[STORED RECORDS]

┌──

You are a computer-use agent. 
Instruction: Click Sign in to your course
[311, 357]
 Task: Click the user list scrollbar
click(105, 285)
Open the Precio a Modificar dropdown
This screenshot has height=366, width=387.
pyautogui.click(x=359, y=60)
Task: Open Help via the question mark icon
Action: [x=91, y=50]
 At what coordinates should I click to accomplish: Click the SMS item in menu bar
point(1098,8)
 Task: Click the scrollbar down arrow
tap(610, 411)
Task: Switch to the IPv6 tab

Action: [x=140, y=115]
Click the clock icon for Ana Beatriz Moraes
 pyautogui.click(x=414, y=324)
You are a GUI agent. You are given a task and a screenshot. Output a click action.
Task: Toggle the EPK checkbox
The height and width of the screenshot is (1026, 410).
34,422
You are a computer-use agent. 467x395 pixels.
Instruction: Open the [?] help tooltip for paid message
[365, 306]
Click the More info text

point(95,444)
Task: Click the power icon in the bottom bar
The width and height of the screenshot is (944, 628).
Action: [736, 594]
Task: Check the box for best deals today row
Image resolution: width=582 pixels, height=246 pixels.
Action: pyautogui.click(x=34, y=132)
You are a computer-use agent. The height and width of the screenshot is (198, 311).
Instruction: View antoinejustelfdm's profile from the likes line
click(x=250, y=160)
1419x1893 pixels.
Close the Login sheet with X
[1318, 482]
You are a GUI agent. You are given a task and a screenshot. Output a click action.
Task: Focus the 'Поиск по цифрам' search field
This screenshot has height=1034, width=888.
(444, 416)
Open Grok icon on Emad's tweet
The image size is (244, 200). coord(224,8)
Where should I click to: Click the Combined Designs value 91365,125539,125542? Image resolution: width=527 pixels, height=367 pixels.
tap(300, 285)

└──

[JOB] Count the lines in the data above that contain the string "height", treating uppercase and lowercase as different. Reply with the number alone.

[WRITTEN RESPONSE] 7